(Stored items)
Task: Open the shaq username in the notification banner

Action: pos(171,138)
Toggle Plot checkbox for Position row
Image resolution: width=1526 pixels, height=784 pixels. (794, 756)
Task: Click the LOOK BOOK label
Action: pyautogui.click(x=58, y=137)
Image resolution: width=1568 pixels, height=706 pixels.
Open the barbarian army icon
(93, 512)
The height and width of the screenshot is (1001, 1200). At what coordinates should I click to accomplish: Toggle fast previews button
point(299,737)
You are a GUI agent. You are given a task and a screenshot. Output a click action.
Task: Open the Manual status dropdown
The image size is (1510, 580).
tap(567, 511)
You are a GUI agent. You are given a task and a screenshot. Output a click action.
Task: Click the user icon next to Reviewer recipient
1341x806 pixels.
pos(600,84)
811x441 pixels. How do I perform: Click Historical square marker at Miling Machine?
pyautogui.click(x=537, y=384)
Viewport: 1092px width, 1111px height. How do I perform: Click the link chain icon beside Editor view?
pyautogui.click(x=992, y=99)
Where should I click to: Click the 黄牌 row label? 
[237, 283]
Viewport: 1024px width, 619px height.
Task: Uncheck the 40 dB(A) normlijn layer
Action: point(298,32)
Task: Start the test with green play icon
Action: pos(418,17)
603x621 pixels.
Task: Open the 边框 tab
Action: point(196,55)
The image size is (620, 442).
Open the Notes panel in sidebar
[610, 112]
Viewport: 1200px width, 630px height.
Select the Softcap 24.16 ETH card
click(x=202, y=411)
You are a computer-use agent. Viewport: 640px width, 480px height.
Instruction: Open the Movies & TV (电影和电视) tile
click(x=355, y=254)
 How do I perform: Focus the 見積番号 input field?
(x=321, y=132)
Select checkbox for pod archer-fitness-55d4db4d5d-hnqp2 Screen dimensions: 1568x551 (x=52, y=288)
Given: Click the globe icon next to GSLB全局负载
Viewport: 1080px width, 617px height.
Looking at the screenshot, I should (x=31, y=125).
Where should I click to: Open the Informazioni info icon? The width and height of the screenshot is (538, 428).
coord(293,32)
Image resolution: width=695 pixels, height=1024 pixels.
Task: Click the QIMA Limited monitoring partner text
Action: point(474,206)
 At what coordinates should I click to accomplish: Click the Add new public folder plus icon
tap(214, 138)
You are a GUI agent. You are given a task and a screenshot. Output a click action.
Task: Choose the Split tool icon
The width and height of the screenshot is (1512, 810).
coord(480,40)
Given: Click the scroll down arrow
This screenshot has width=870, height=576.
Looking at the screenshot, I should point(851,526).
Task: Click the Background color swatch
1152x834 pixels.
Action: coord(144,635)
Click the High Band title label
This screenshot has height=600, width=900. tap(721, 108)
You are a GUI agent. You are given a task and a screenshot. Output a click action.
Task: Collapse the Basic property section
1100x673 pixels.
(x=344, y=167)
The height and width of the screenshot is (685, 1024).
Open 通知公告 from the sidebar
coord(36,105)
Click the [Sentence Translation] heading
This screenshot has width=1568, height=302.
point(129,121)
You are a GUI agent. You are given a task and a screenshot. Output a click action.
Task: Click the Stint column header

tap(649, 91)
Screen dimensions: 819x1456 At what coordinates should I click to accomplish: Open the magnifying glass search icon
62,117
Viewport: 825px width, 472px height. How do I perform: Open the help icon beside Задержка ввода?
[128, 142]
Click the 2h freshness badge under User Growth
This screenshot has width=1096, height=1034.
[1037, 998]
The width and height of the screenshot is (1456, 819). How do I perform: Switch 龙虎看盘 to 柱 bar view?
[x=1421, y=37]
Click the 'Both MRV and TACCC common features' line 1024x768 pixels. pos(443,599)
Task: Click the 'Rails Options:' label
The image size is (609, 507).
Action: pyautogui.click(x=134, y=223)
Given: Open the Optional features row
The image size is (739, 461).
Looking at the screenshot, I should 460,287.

## What you need to do
Your task is to reproduce each entry exactly.

## Answer to this task
Task: Open the shaq username in the notification banner

Action: pos(171,138)
Toggle Plot checkbox for Position row
Image resolution: width=1526 pixels, height=784 pixels. (794, 756)
Task: Click the LOOK BOOK label
Action: pyautogui.click(x=58, y=137)
Image resolution: width=1568 pixels, height=706 pixels.
Open the barbarian army icon
(93, 512)
The height and width of the screenshot is (1001, 1200). At what coordinates should I click to accomplish: Toggle fast previews button
point(299,737)
You are a GUI agent. You are given a task and a screenshot. Output a click action.
Task: Open the Manual status dropdown
The image size is (1510, 580).
tap(567, 511)
You are a GUI agent. You are given a task and a screenshot. Output a click action.
Task: Click the user icon next to Reviewer recipient
1341x806 pixels.
pos(600,84)
811x441 pixels. How do I perform: Click Historical square marker at Miling Machine?
pyautogui.click(x=537, y=384)
Viewport: 1092px width, 1111px height. How do I perform: Click the link chain icon beside Editor view?
pyautogui.click(x=992, y=99)
Where should I click to: Click the 黄牌 row label? 
[237, 283]
Viewport: 1024px width, 619px height.
Task: Uncheck the 40 dB(A) normlijn layer
Action: point(298,32)
Task: Start the test with green play icon
Action: pos(418,17)
603x621 pixels.
Task: Open the 边框 tab
Action: point(196,55)
The image size is (620, 442).
Open the Notes panel in sidebar
[610, 112]
Viewport: 1200px width, 630px height.
Select the Softcap 24.16 ETH card
click(x=202, y=411)
You are a computer-use agent. Viewport: 640px width, 480px height.
Instruction: Open the Movies & TV (电影和电视) tile
click(x=355, y=254)
 How do I perform: Focus the 見積番号 input field?
(x=321, y=132)
Select checkbox for pod archer-fitness-55d4db4d5d-hnqp2 Screen dimensions: 1568x551 (x=52, y=288)
Given: Click the globe icon next to GSLB全局负载
Viewport: 1080px width, 617px height.
Looking at the screenshot, I should (x=31, y=125).
Where should I click to: Open the Informazioni info icon? The width and height of the screenshot is (538, 428).
coord(293,32)
Image resolution: width=695 pixels, height=1024 pixels.
Task: Click the QIMA Limited monitoring partner text
Action: point(474,206)
 At what coordinates should I click to accomplish: Click the Add new public folder plus icon
tap(214, 138)
You are a GUI agent. You are given a task and a screenshot. Output a click action.
Task: Choose the Split tool icon
The width and height of the screenshot is (1512, 810).
coord(480,40)
Given: Click the scroll down arrow
This screenshot has width=870, height=576.
Looking at the screenshot, I should point(851,526).
Task: Click the Background color swatch
1152x834 pixels.
Action: coord(144,635)
Click the High Band title label
This screenshot has height=600, width=900. tap(721, 108)
You are a GUI agent. You are given a task and a screenshot. Output a click action.
Task: Collapse the Basic property section
1100x673 pixels.
(x=344, y=167)
The height and width of the screenshot is (685, 1024).
Open 通知公告 from the sidebar
coord(36,105)
Click the [Sentence Translation] heading
This screenshot has width=1568, height=302.
point(129,121)
You are a GUI agent. You are given a task and a screenshot. Output a click action.
Task: Click the Stint column header

tap(649, 91)
Screen dimensions: 819x1456 At what coordinates should I click to accomplish: Open the magnifying glass search icon
62,117
Viewport: 825px width, 472px height. How do I perform: Open the help icon beside Задержка ввода?
[128, 142]
Click the 2h freshness badge under User Growth
This screenshot has width=1096, height=1034.
[1037, 998]
The width and height of the screenshot is (1456, 819). How do I perform: Switch 龙虎看盘 to 柱 bar view?
[x=1421, y=37]
Click the 'Both MRV and TACCC common features' line 1024x768 pixels. pos(443,599)
Task: Click the 'Rails Options:' label
The image size is (609, 507).
Action: pyautogui.click(x=134, y=223)
Given: Open the Optional features row
The image size is (739, 461).
Looking at the screenshot, I should 460,287.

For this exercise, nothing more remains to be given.